Tutti ne parlavano come se
fosse un oggetto privo di valore, ed erano in grado solo di sminuirne la grazia
e la leggiadria. Osservavano le sue curve sinuose con i loro occhi volgari, e
con le loro lingue maligne immaginavano di compire chissà quali straordinarie
azioni su quel corpo flessuoso e - ne ero certo - ancora totalmente vergine.
Disegnavo ovunque il suo
viso dolce, leggermente paffuto, con le labbra piene e rosse, il naso ben
dritto, gli occhi grandi e pieni di espressione. Ogni volta che lei veniva
inconsapevolmente sminuita, io le restituivo la gloria tentando di rendere a
pieno l’espressione di quel viso giovane, la dolce curva di quel sorriso
enigmatico e attraente.
Mi raccontò, sedici anni
dopo, di fronte a un bicchiere di vino, di aver subìto violenza sessuale proprio
durante gli anni del liceo, con una regolarità spaventosamente precisa,
logicamente calcolata.
Pianse, stringendosi nello
scialle: era già più anziana e più segnata dai tormenti, ma uguale a come
l’avevo conosciuta - e sognata - tempo addietro. Aveva trentadue anni e
desiderava solo morire, disse. Quando le lacrime, scivolando giù per le sue
guance, caddero sul bancone, nel bicchiere e sul suo grembo, mi alzai e la presi
tra le braccia, ignorando il terrore e il rimorso che erano appena lampeggiati
nei suoi occhi già colmi di sofferenza.
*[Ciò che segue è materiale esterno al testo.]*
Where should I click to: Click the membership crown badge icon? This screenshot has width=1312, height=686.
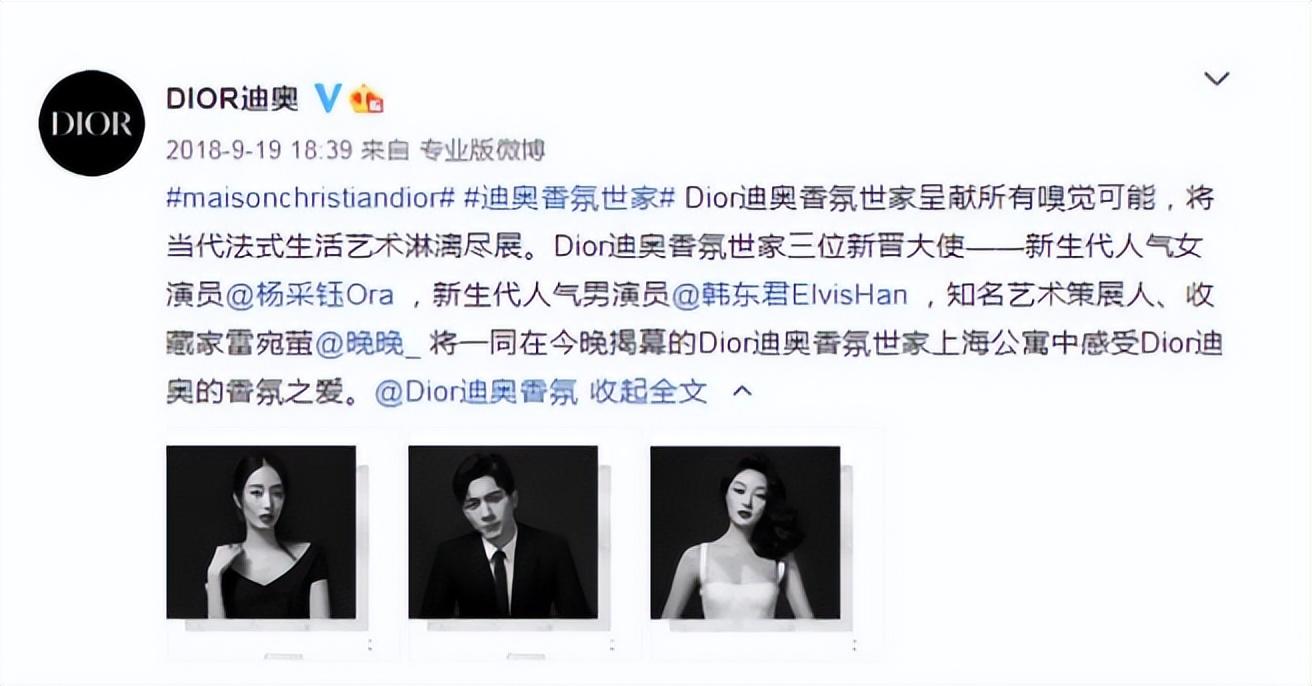tap(366, 97)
E quando poi la strinsi, giurando su
ogni dio e ogni stella del firmamento che mai e poi mai sarei stato in grado di
farle del male, ricordo solo che mi scrutò con occhi luminosi e ancora umidi di
dolore e bisbigliò: “Ti credo.”
Fu una notte di tanti inizi.
Dov’è la mia speranza?
E che te ne farai, di tutta
questa rabbia?
L’abisso aveva la forma dei
suoi occhi, dal taglio morbido e dalle folte ciglia scure. Gli occhi che
splendevano erano di un colore caldo e facilmente definibile. Era bella come
solo coloro che non hanno considerazione di sé, ma vogliono solo distruggersi,
sanno esserlo. Si vergognava di essere così bianca e bruna al contempo, e, man
mano che il tempo passava, si vergognava sempre di più delle dita ingiallite e
dei denti anneriti.
“Come puoi amarmi”, ripeteva
spesso “se sei ben consapevole di ciò che sono diventata? Se sei ben consapevole
di ciò che voglio farmi?
Un giorno, uno dei tanti,
si scrutava cupamente allo specchio. Con una mano arrotolava a casaccio una
ciocca di capelli intorno alle dita, con l’altra si ispezionava il viso e il
collo, alla ricerca disperata e maniacale dei segni dell’età.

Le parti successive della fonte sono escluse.